When we started building DevPlus, we knew that self-serve infrastructure without guardrails is just chaos with a nicer UI. Engineers need to move fast, but platform teams need control over what gets deployed, by whom, and under what conditions.

Simple role-based access control wasn't going to cut it. We needed something declarative, composable, and powerful enough to express rules like "forbid any deployment over $1,000/month unless the principal is an admin" or "block destructive resource replacements outside business hours." That's why we built our governance engine on Cedar.

Why Cedar?

Cedar is an open-source policy language created by AWS. It's purpose-built for authorization , not configuration, not infrastructure-as-code, just authorization. That focus gives it a clean, readable syntax that both engineers and security teams can understand at a glance.

A Cedar policy reads like a sentence: permit this principal to perform this action on this resource, when these conditions are true. Or forbid it. The evaluation engine handles the composition , multiple policies are evaluated together, forbid always wins over permit, and if nothing matches, the default is deny.

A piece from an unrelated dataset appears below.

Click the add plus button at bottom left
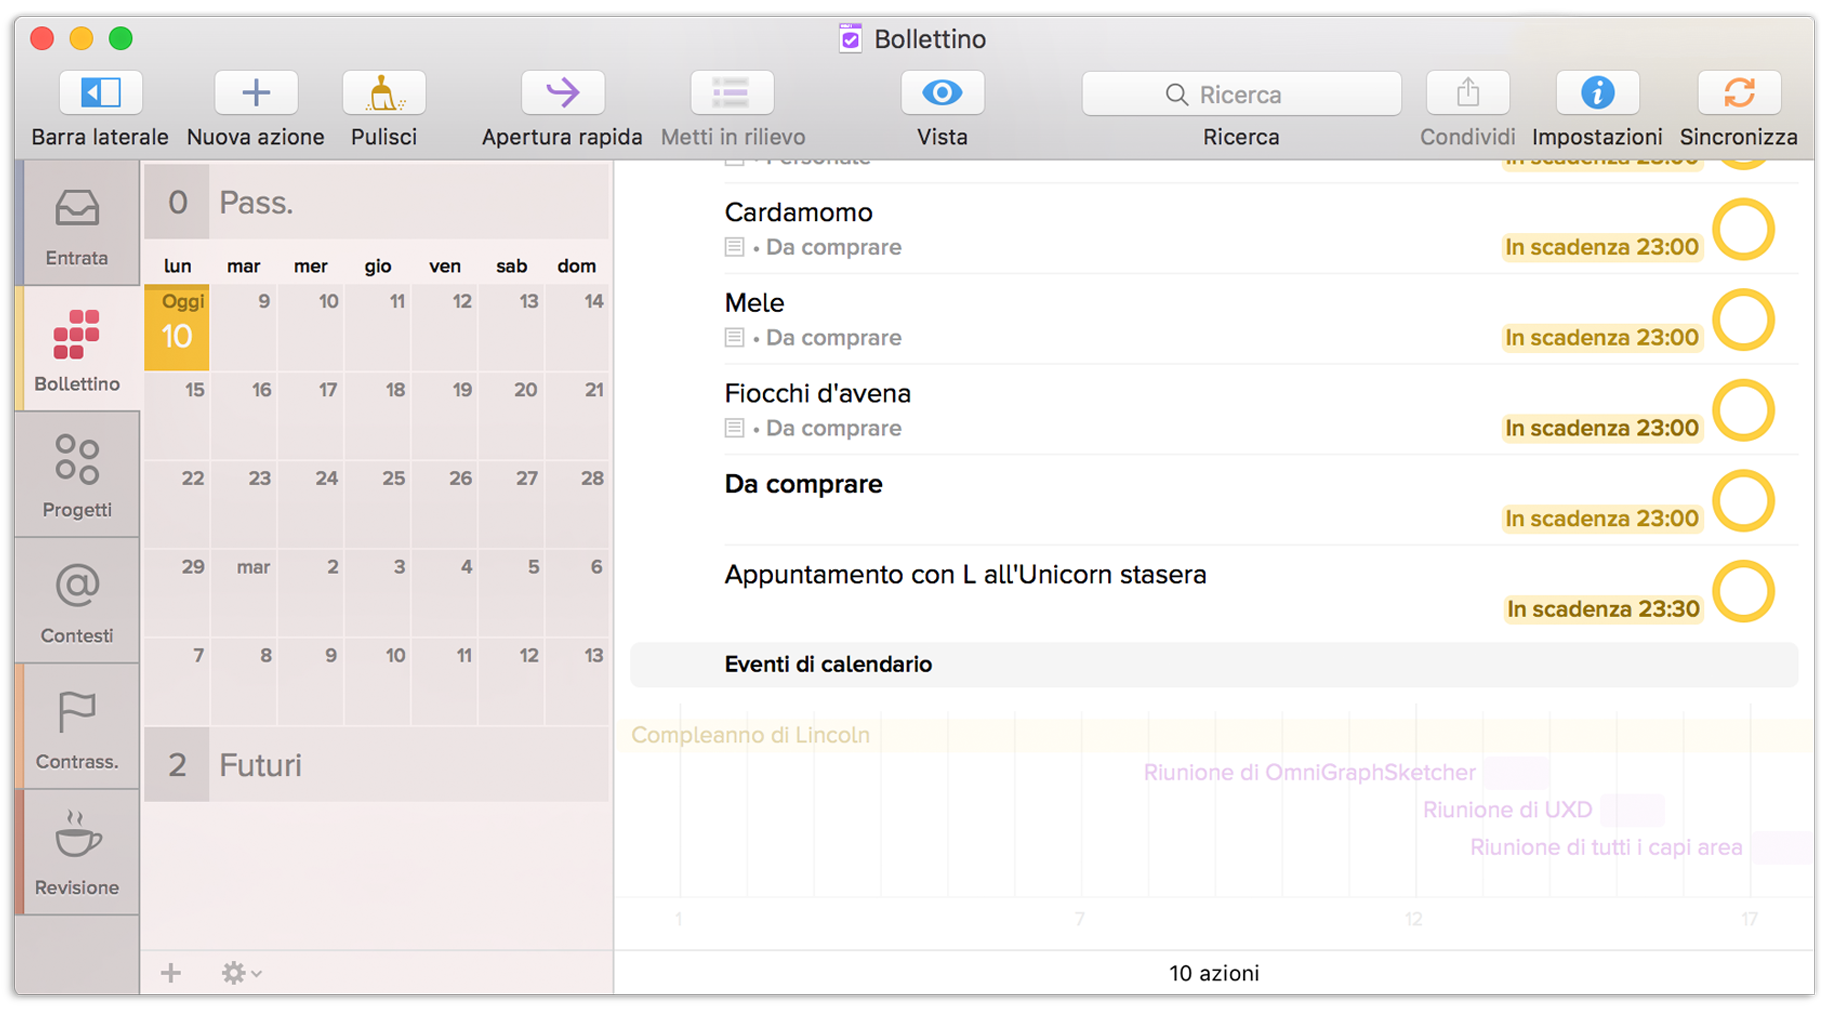The height and width of the screenshot is (1010, 1832). click(171, 973)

Two Enforcement Points, One Engine

Our governance engine sits as a dedicated microservice and evaluates policies at two critical points:

  • Request-time authorization , Every API call is evaluated against Cedar policies before it reaches a handler. The principal, the HTTP method, the resource path, and contextual attributes like role, project tags, and time of day all feed into the decision.
  • Pre-apply deployment gating , After Terraform plans but before apply, the executor sends the plan details to the governance engine. Cost estimates, resource change counts, destructive replacements , all of it becomes context for Cedar to evaluate against your policies.

This means governance isn't bolted on after the fact. It's woven into the deployment lifecycle at the two moments that matter most: when you ask to do something, and right before it actually happens.

What You Can Express

Because Cedar supports rich context, our governance policies can go far beyond "admins can do everything." Here are real examples of what teams define:

  • Cost guardrails , Forbid deployments where the estimated monthly cost exceeds a threshold
  • Blast-radius limits , Block applies that replace existing resources or modify more than N resources at once
  • Temporal constraints , Restrict production deployments to business hours or specific days of the week
  • Project-scoped rules , Apply different policies based on project tags, environment, or team ownership
  • Agent permissions , Each AI agent (deploy, delete, cost analysis, health) gets a scoped policy defining exactly which actions it can perform
Governance should be a conversation between intent and policy , not a wall that engineers learn to climb over.

Dynamic Policies, Zero Downtime

Policies can be defined as static Cedar files that ship with the service, or created dynamically through the admin UI. Dynamic policies are stored in the database, converted to Cedar syntax automatically, and hot-reloaded into the governance service without a restart.

This means a platform team can respond to a security incident by adding a new forbid policy, and it takes effect across the entire system within seconds. No deploys, no pull requests, no waiting.

Fail-Closed by Default

When the governance service is unreachable, deployments are blocked , not allowed. This fail-closed default is critical for enterprise environments where a governance gap is worse than a deployment delay. For teams that prioritize availability, we offer a configurable fail-open mode, but the secure default is always deny.

What's Next for Governance

We're just getting started. Our roadmap includes policy simulation (test a new policy against historical decisions before enabling it), approval workflows triggered by policy violations, and richer context from Discovery , so governance decisions can factor in the actual state of your infrastructure, not just the planned changes.

If you're building a platform where engineers self-serve infrastructure, governance isn't optional , it's the foundation. Cedar gives us the expressiveness to make it powerful and the simplicity to make it usable.